Just one question Would you write a program (1 member) for a single or only
a few statements?
As long as you are working with OPM only I'd expect you'll answer no.
Even though the statement is complex (for example nesting multiple
built-in-functions) you'll copy it or maybe you'll copy the few statements
into a subroutine.

Well, I think it's verging on silly to write a program for one (RPG)
statement, because then what's the benefit? (One SQL statement is of
course almost arbitrarily long and complicated.) But if you mean a
small, focused function that fits on one screen, sure, my answer is
absolutely yes. I do it often.

Another approach would be using copy members, even thought I'd expect you'll
not create and use a copy member for a single statement.
If something has to be changed, you need to find all occurrences, revise
them and recompile your programs.

I practically never use copy members.

Using the ILE concept you may split all your programs into reusable small
pieces (exported procedures), that are located in multiple service programs
according their functionality, i.e. you may group all string procedures
together, all date time procedures, all insert, update, read, delete
procedures for a single file/table etc.
What you need for exploiting the ILE concepts, is to learn thinking really
modular.
When we started with ILE, I thought we were modular, because all our
programs were split into multiple sub-programs.
Today I get tears into my eyes, if I remember what I interpreted as modular.

Birgitta, I know what you mean. Where I work, our codebase is
definitely not very modular, by any standard. We have many programs
that are several thousand lines long; at least one is something like
20,000 lines. And some of the large programs are not even organized
into subroutines; it's crazy.

Most of our procedures are really small (less than 50 statements with a few
exceptions) and almost all procedures can be called from outside.
In this way we are very flexible and can easily write and modify even very
complex programs.

50 statements! At the beginning of this response, you were limiting
me to "a single or very few" statements! ;)

But I get your point. I would like to add to what you're saying:
Learning good design is typically harder than learning ILE, or any
particular programming language.
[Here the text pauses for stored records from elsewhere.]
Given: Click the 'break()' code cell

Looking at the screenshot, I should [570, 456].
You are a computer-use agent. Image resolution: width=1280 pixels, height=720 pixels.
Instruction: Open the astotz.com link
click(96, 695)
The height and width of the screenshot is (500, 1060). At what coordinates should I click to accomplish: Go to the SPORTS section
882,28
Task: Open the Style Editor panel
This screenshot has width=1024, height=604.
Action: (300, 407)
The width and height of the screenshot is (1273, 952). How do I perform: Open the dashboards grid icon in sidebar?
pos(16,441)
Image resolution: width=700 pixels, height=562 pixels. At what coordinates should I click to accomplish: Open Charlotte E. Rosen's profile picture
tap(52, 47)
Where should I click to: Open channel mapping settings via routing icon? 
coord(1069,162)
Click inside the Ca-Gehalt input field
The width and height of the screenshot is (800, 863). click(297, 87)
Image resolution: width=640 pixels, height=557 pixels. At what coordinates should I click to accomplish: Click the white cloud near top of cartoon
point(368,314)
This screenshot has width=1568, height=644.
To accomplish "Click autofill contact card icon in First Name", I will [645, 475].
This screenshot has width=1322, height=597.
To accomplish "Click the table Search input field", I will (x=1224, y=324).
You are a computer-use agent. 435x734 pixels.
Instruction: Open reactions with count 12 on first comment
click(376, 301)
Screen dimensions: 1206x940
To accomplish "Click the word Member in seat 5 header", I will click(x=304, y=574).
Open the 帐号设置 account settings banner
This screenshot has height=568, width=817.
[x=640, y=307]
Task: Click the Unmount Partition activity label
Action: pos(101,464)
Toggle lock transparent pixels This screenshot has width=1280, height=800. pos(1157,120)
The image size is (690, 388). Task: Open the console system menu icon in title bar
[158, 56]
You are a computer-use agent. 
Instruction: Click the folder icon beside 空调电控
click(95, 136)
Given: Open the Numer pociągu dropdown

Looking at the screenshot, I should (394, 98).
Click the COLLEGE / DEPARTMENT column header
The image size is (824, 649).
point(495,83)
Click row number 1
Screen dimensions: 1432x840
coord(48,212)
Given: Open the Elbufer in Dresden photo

It usually takes a lot of
experience, because it's an art form.

You have to balance a lot of competing concerns. If your procedures
are too small, then the overhead of prototyping them is more than what
you would spend in just in-lining the code. If they are not general
enough, their reusability is limited, and you wind up writing more
procedures. If they are too general, they tend to grow larger and
grow too many parameters and become difficult to maintain (and in some
cases even difficult to use, because of so many parameters).

John Y.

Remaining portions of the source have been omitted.